*EXERCISE OBJECTIVE:*
Your answer should hold exactly the lines below from the line with "Instruction: Click the" through the line with "The width and height of the screenshot is (1430, 660).", both included, and no pictures at all.

======== MATERIAL PROVIDED

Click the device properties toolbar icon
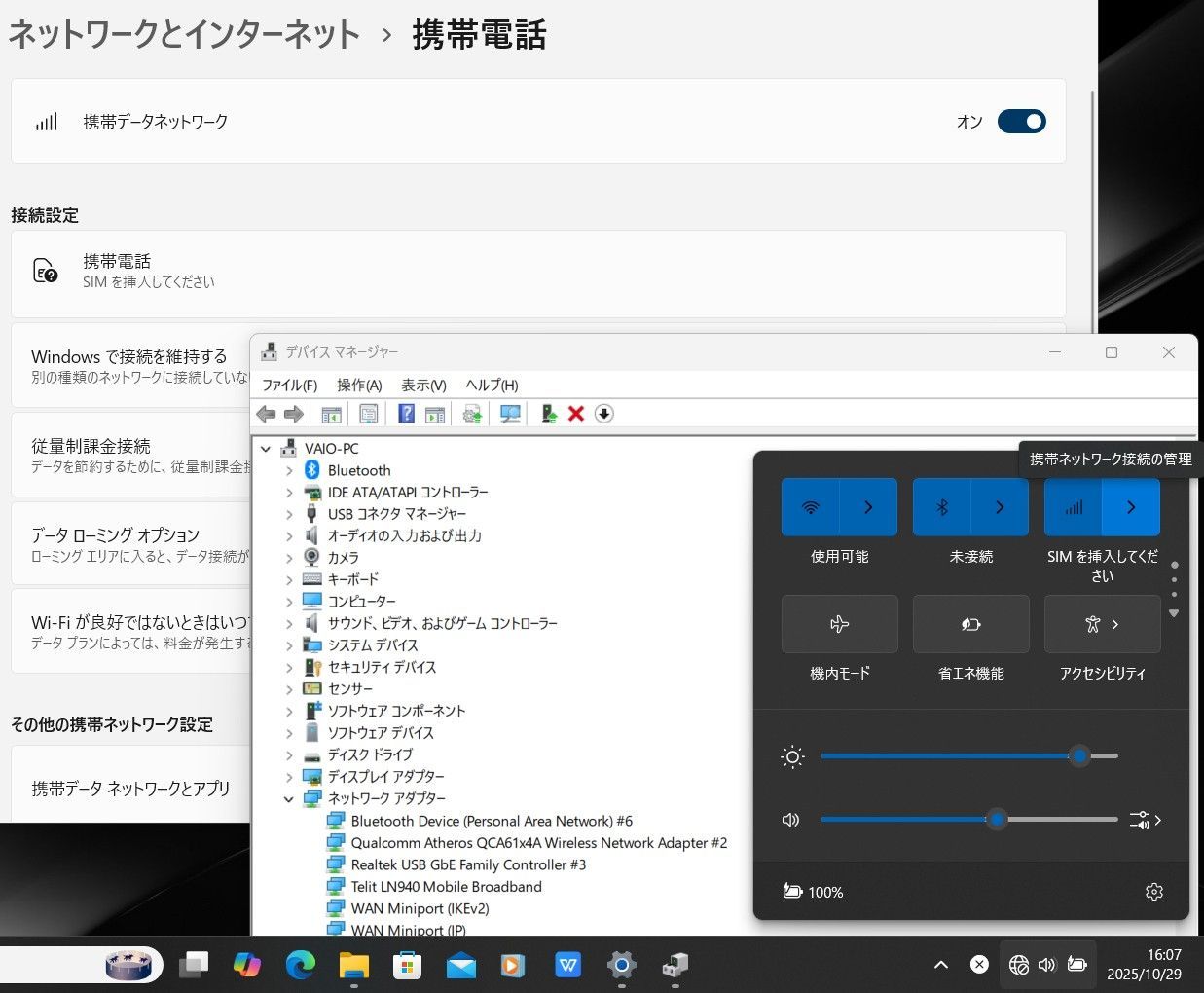The width and height of the screenshot is (1204, 993). (369, 414)
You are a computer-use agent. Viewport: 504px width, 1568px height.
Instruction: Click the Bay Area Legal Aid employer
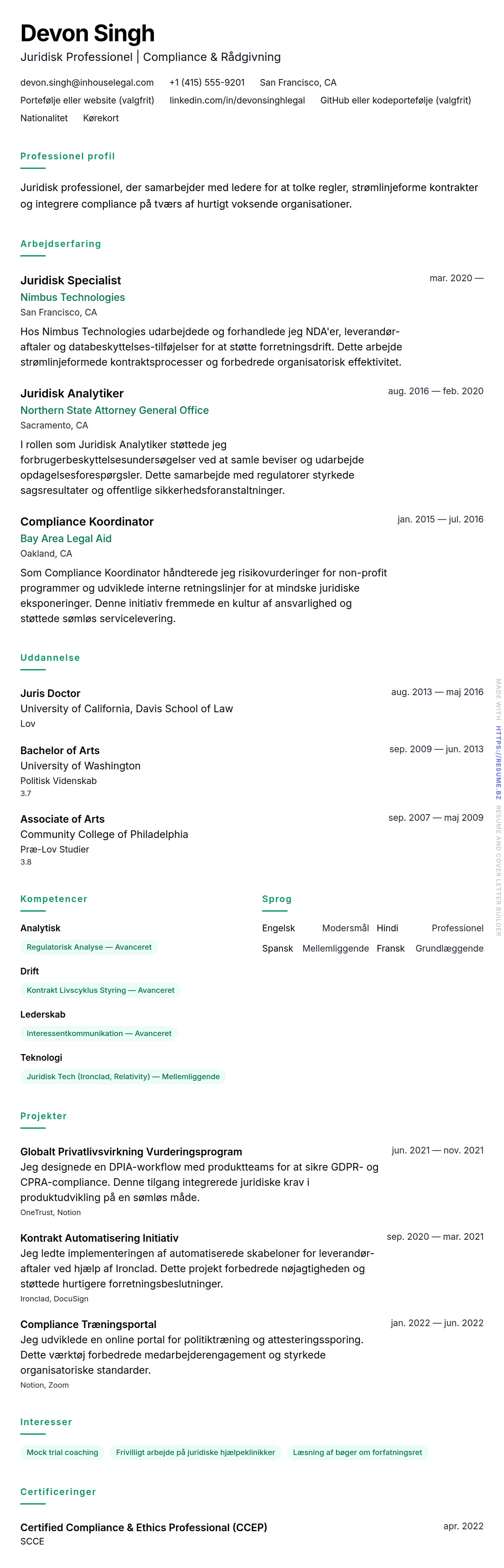click(x=66, y=539)
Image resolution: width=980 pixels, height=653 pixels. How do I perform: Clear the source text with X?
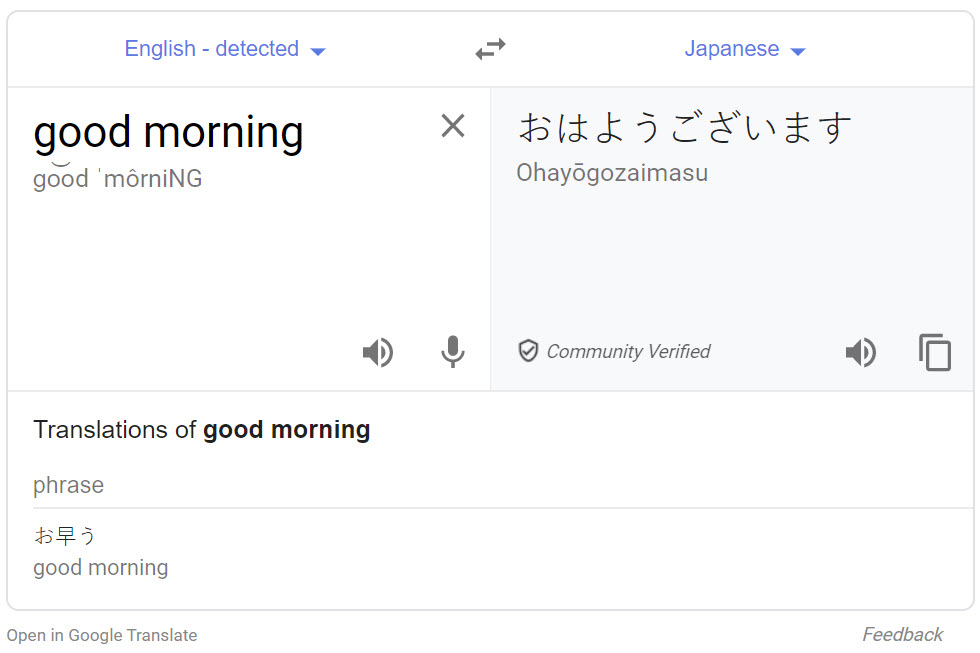click(x=453, y=126)
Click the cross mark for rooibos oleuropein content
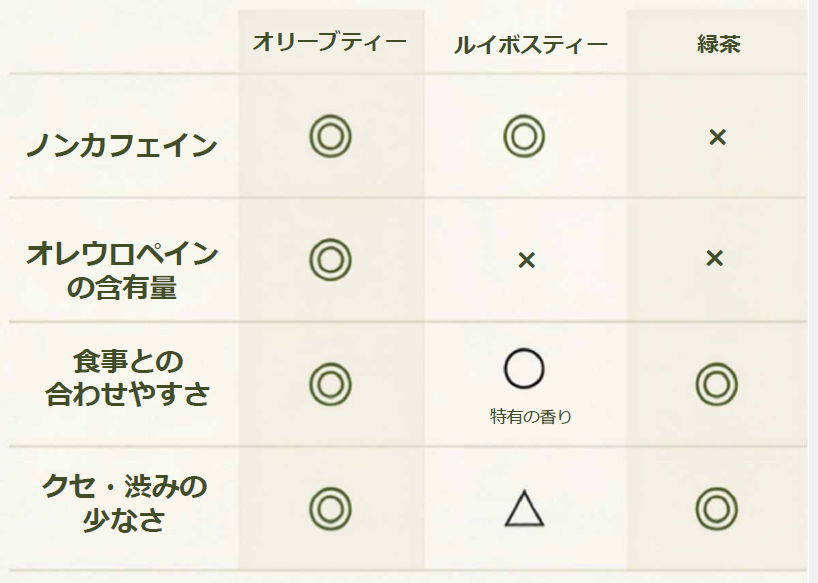 (526, 260)
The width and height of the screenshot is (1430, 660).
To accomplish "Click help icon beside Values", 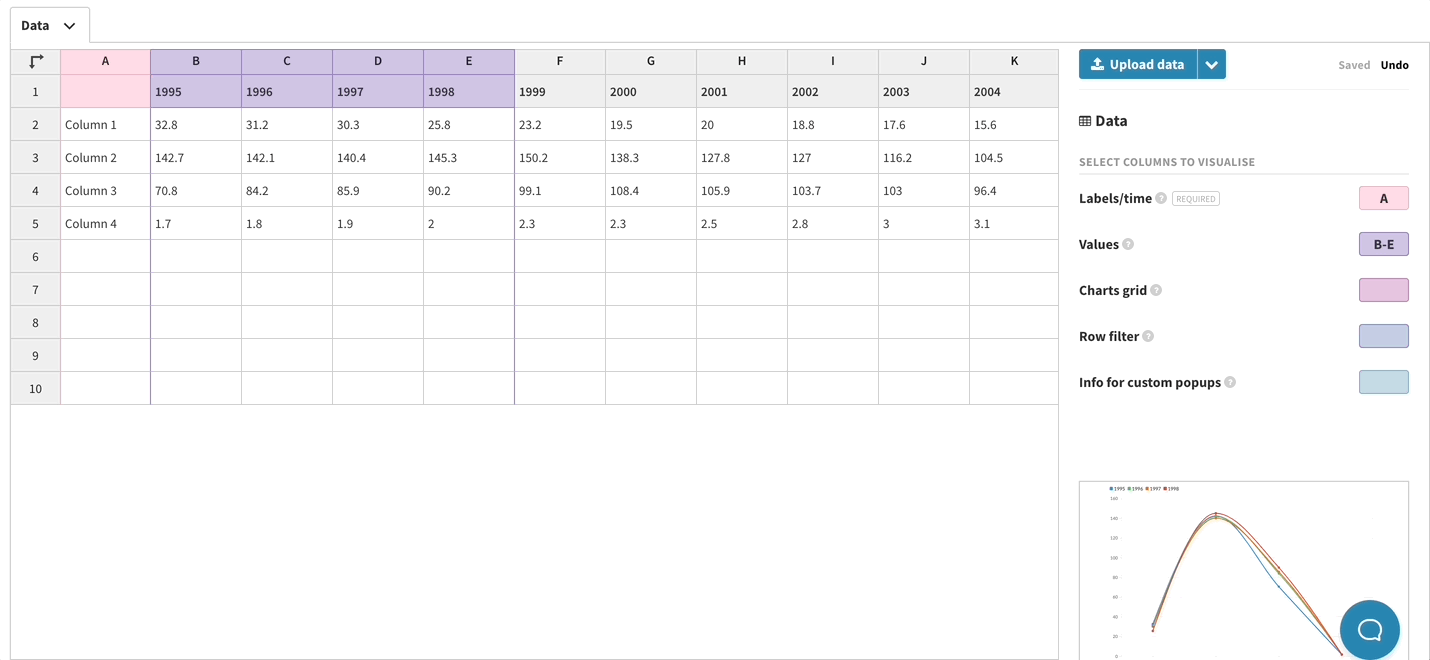I will [x=1128, y=244].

================

*ANSWER FOR THE TASK:*
Instruction: Click the Bay Area Legal Aid employer
click(x=66, y=539)
Image resolution: width=980 pixels, height=653 pixels. How do I perform: Clear the source text with X?
click(x=453, y=126)
Click the cross mark for rooibos oleuropein content
 (526, 260)
The width and height of the screenshot is (1430, 660).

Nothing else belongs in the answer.